Outside the realm of music theory, there are at least two questions I would pose to those who support the veracity of Brown’s explanation for her work:
- Why did only famous composers dictate to Brown? That is, although Brown is supposed to have served as medium to quite a few composers, they are all members of the highest echelons in the pantheon of established masters. Why didn’t now-obscure composers such as John Hook, Daniel Gottlieb Turk, John Field, Johann Hummel, Ignaz Moscheles, etc., all of whom wrote piano music and were quite popular in their own times, communicate to Brown? Put another way, if Brown’s peculiar “skill” was available to dead composers, why did only the most famous ones employ her, and why are the works they communicated so lackluster in quality and short in duration? It is reasonable to assume that, if Brown consciously imitated specific composers, she would have chosen those composers best represented in print and audio media, for their works are much more accessible than those of more obscure composers, and they could have been the only ones with which she was familiar even in name.
- Why was almost all the music in the form of short piano pieces? This is not so much an issue when considering Chopin, the vast majority of whose output was piano works, but it is ridiculous to think that a Beethoven, Schubert, or Brahms—all of whom Brown supposedly channeled—wouldn’t have wanted to write string quartets or even larger works.
For me, the two most likely explanations for Rosemary Brown’s music are these:
- Brown was a musical autodidact of phenomenal quality and withheld the extent of her study from public knowledge. There is no question that Brown had talent as a composer, even though her works do not exhibit any remarkable genius. We know that she did undertake at least a small quantity of musical study.

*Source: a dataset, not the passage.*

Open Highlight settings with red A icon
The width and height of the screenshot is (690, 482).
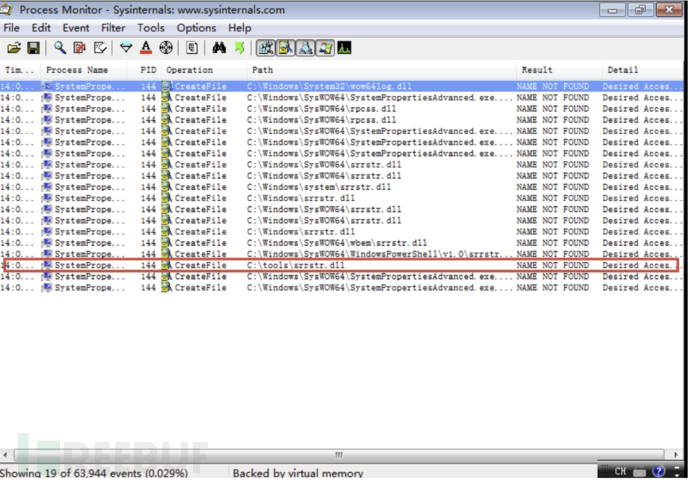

Having been empowered with the basic tools, Brown certainly could have privately developed that knowledge and skill in order to compose piano music of substance, even without having great skill at the keyboard.
- Brown was a musical savant. While most savants display what are viewed as behavioral disorders in addition to remarkable ability in a certain field, many of them are perfectly “normal” and functional in society. Consider Daniel Tammet, the British man who can easily multiply and divide large numbers almost instantaneously and who once recited the value of π to over 22,000 decimal places without a single mistake—he says that every number from 1 to 10,000 appears to him as a distinct abstract image, but he’s a plain, well-spoken, ordinary enough English guy if ever you met one, and believes a severe seizure he had as a young boy could have awakened phenomenal pattern-manipulating abilities within his brain.
It is definitely puzzling why Brown, as obviously a woman of great talent, would have chosen to decline credit for her skillful—if not genius—work. Since she was raised in an environment conducive to validation of the paranormal, perhaps she had some bizarre reason for using her talent to support such beliefs. It is also plausible that, as an untrained musician with an antiquated and outmoded style of composition, Brown felt she could gain more publicity and attention by presenting her work as the product of supernatural activity.
Either explanation would present interesting problems to the behavioral scientist, but neither requires the shouldering of such tremendous metaphysical machinery as a belief that the spirits of dead composers chose to telepathically convey relatively ersatz trifles to an English widow.